> Задания
• 1. Перескажите короче абзац текста о генерале Ермолове, который начинается словами «Так сказал генерал Ермолов». Сохраните его основные факты.
• 2. Продолжите текст о генерале Ермолове, начав сразу после его последнего предложения.

> Текст для работы
Лефт.Ру |
Версия для печати |
Так сказал генерал Ермолов, впрочем, на тот момент он еще не был ни генералом, ни любимцем Суворова, ни участником многочисленных заграничных компаний, ни героем Отечественной войны 1812 года, ни проконсулом Кавказа. А был он тогда простым артиллерийским офицером, батареей командовал и ревизовал его с пристрастием всесильный временщик генерал Аракчеев, ну тот, который «всей России утеснитель». После череды злобных придирок, недвусмысленных намеков на служебное несоответствие и бездарных указаний соизволил проверяющий высказать свое удовольствие содержанием батарейных лошадей. Вот тут то и произнес Ермолов свою фразу, что вошла в историю. Ох, и остер он был на язык, за фронду и изведал тюремной баланды в павловские времена, отсидел в печально знаменитой Петропавловской крепости.

> Исходные данные

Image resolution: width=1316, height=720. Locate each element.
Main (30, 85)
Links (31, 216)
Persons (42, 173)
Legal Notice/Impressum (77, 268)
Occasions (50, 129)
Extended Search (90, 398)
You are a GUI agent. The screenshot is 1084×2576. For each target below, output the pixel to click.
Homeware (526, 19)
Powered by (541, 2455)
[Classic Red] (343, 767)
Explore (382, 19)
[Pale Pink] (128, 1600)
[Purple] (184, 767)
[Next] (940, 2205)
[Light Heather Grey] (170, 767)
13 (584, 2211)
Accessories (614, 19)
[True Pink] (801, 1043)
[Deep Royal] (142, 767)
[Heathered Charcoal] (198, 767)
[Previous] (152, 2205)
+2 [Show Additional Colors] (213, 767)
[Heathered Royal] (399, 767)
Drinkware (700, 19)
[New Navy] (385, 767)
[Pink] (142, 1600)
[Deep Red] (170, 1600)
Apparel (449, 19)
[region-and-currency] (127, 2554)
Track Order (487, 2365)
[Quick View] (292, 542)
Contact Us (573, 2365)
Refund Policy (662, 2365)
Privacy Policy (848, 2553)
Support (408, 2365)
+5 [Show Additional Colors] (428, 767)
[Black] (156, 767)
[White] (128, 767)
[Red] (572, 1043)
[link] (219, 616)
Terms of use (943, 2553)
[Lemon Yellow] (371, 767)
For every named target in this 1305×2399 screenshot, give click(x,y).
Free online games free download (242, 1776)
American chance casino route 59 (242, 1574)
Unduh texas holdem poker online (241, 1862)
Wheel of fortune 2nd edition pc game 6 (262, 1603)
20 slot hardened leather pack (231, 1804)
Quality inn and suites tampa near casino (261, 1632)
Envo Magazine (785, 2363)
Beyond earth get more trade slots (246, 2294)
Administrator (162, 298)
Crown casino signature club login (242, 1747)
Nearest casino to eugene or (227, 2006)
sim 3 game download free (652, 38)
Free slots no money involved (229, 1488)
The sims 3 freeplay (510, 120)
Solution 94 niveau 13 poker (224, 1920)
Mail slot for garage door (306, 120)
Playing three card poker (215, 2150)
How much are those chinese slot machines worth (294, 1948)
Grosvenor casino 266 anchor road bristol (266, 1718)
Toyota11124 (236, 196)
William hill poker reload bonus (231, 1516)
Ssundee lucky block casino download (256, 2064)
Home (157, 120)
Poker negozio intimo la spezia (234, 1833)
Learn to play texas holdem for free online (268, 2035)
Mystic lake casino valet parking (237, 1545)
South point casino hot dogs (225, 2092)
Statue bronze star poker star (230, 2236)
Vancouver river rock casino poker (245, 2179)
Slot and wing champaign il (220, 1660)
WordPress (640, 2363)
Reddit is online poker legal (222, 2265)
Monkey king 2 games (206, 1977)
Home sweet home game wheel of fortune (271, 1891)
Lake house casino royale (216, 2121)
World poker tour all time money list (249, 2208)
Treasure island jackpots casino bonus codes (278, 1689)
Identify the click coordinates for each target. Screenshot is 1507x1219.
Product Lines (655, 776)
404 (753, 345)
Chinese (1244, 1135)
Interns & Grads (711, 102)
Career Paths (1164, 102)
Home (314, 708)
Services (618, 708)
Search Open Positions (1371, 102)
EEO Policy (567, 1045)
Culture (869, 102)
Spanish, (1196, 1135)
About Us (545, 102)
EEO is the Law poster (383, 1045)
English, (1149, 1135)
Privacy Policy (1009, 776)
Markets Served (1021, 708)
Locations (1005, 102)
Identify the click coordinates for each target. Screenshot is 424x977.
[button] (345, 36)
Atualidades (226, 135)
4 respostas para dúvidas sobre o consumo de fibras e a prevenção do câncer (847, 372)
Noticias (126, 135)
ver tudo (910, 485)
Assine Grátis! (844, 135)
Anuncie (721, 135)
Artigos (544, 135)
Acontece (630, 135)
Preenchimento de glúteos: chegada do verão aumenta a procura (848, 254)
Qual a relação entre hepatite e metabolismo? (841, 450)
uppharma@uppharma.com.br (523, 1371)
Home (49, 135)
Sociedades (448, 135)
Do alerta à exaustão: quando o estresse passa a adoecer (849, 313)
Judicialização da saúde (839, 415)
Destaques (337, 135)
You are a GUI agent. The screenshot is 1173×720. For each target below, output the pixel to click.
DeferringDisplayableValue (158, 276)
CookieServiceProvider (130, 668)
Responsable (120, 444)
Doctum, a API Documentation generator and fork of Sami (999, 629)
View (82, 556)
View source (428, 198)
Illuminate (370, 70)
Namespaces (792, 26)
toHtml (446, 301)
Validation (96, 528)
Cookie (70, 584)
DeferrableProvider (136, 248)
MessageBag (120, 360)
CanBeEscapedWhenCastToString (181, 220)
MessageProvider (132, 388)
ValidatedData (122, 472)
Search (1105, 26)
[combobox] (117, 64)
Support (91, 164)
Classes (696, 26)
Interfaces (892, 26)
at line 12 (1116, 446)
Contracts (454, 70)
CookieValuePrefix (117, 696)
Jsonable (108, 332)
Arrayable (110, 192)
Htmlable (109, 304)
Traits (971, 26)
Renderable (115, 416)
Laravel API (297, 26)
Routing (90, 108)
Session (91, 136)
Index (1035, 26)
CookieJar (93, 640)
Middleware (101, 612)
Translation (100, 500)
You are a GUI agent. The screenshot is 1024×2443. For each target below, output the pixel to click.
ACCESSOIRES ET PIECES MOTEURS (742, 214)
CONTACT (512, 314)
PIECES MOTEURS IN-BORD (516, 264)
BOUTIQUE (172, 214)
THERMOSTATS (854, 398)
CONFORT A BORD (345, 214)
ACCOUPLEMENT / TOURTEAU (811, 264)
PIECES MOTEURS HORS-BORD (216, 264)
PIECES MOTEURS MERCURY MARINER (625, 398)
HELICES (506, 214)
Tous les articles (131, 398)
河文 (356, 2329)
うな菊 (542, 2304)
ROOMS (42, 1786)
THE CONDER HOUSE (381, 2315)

> Ответы к заданиям
• 1. Эти слова Ермолов произнес задолго до того, как стал генералом, любимцем Суворова, участником заграничных походов, героем Отечественной войны 1812 года и проконсулом Кавказа. Тогда он был артиллерийским офицером и командовал батареей. Ее придирчиво ревизовал всесильный временщик генерал Аракчеев. После череды придирок, намеков на служебное несоответствие и бездарных указаний проверяющий похвалил содержание батарейных лошадей. В ответ Ермолов и произнес фразу, вошедшую в историю. Он был остер на язык и за фронду в павловские времена сидел в Петропавловской крепости.

• 2.
С основанием полным вспомнить слова эти можно и во времена нынешние, спустя два века, читая произведения новоявленных русскоязычных писателей, вроде Даниэля Клугера, что на земле обетованной глумливо трактует русскую историю девятнадцатого века в творениях подобных «Мертвым душам полковника Пестеля». Причем «цивилизованно» так Клугер этот самый действует, в духе времени. Не лает в виртуальном пространстве подобно азиатским недоброжелателям России того же Ермолова за присоединение Кавказа к нашей стране. И не разбивает памятника известному ученому и путешественнику адмиралу Лазареву на сочинском курорте, за то, что флот под его командованием поддерживал огнем палубной артиллерии высадку русского десанта в Черноморье. Нет, он выдумывает порочные и низкие черты характера, производные от отвратных персонажей гоголевских «Мертвых душ» и щедро награждает ими генерала Ермолова. То же самое он делает и в отношении адмирала Мордвинова, деятельного участника русско – турецких войн конца восемнадцатого века. Так же поступает и с героем Бородинского поля полковником Павлом Пестелем. За каждым опороченным Клугером именем яркая страница русской боевой славы в далеких Альпах ли, на кровавых полях сражений с Наполеоном, или у янычарской Очаковской крепости. Откуда у Клугера такая поразительная страсть к унижению памяти боевых победоносных офицеров русской армии?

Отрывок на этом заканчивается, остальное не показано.